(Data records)
§ §

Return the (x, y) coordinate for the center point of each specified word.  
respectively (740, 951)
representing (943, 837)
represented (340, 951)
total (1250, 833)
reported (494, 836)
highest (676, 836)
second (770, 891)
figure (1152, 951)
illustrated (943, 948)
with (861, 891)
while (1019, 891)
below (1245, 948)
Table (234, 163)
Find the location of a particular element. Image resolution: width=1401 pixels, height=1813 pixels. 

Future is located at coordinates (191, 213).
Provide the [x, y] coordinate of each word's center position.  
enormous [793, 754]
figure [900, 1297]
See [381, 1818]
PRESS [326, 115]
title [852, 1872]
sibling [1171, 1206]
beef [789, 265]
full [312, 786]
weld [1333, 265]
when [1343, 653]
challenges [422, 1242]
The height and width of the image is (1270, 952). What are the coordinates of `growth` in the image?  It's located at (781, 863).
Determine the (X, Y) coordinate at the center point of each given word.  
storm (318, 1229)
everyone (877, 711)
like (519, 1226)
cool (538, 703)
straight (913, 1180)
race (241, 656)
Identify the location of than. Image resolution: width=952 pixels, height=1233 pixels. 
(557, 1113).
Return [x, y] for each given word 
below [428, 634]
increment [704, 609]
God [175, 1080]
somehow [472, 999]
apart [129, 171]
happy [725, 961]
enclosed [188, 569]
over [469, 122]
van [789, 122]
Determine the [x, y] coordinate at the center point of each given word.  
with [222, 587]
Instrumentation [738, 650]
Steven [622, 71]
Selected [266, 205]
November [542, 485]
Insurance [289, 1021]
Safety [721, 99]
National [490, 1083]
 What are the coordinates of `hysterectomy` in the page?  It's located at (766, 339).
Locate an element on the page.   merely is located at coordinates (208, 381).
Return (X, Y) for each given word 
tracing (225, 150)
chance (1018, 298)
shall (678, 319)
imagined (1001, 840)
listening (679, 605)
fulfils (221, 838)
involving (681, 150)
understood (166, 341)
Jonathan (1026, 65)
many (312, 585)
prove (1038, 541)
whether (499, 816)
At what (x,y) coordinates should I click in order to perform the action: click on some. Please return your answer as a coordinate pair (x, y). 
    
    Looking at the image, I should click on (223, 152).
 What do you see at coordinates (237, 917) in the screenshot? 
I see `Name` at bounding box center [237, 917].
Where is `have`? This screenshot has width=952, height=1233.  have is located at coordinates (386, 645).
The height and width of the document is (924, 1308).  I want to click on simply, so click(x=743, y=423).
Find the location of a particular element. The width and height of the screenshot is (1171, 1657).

§ §

Task brief
Output the items above as a JSON list of strings, with one string for each line and no blank lines.

Result of this task
[
  "Return the (x, y) coordinate for the center point of each specified word.  ",
  "respectively (740, 951)",
  "representing (943, 837)",
  "represented (340, 951)",
  "total (1250, 833)",
  "reported (494, 836)",
  "highest (676, 836)",
  "second (770, 891)",
  "figure (1152, 951)",
  "illustrated (943, 948)",
  "with (861, 891)",
  "while (1019, 891)",
  "below (1245, 948)",
  "Table (234, 163)",
  "Find the location of a particular element. Image resolution: width=1401 pixels, height=1813 pixels. ",
  "Future is located at coordinates (191, 213).",
  "Provide the [x, y] coordinate of each word's center position.  ",
  "enormous [793, 754]",
  "figure [900, 1297]",
  "See [381, 1818]",
  "PRESS [326, 115]",
  "title [852, 1872]",
  "sibling [1171, 1206]",
  "beef [789, 265]",
  "full [312, 786]",
  "weld [1333, 265]",
  "when [1343, 653]",
  "challenges [422, 1242]",
  "The height and width of the image is (1270, 952). What are the coordinates of `growth` in the image?  It's located at (781, 863).",
  "Determine the (X, Y) coordinate at the center point of each given word.  ",
  "storm (318, 1229)",
  "everyone (877, 711)",
  "like (519, 1226)",
  "cool (538, 703)",
  "straight (913, 1180)",
  "race (241, 656)",
  "Identify the location of than. Image resolution: width=952 pixels, height=1233 pixels. ",
  "(557, 1113).",
  "Return [x, y] for each given word ",
  "below [428, 634]",
  "increment [704, 609]",
  "God [175, 1080]",
  "somehow [472, 999]",
  "apart [129, 171]",
  "happy [725, 961]",
  "enclosed [188, 569]",
  "over [469, 122]",
  "van [789, 122]",
  "Determine the [x, y] coordinate at the center point of each given word.  ",
  "with [222, 587]",
  "Instrumentation [738, 650]",
  "Steven [622, 71]",
  "Selected [266, 205]",
  "November [542, 485]",
  "Insurance [289, 1021]",
  "Safety [721, 99]",
  "National [490, 1083]",
  " What are the coordinates of `hysterectomy` in the page?  It's located at (766, 339).",
  "Locate an element on the page.   merely is located at coordinates (208, 381).",
  "Return (X, Y) for each given word ",
  "tracing (225, 150)",
  "chance (1018, 298)",
  "shall (678, 319)",
  "imagined (1001, 840)",
  "listening (679, 605)",
  "fulfils (221, 838)",
  "involving (681, 150)",
  "understood (166, 341)",
  "Jonathan (1026, 65)",
  "many (312, 585)",
  "prove (1038, 541)",
  "whether (499, 816)",
  "At what (x,y) coordinates should I click in order to perform the action: click on some. Please return your answer as a coordinate pair (x, y). ",
  "    Looking at the image, I should click on (223, 152).",
  " What do you see at coordinates (237, 917) in the screenshot? ",
  "I see `Name` at bounding box center [237, 917].",
  "Where is `have`? This screenshot has width=952, height=1233.  have is located at coordinates (386, 645).",
  "The height and width of the document is (924, 1308).  I want to click on simply, so click(x=743, y=423).",
  "Find the location of a particular element. The width and height of the screenshot is (1171, 1657)."
]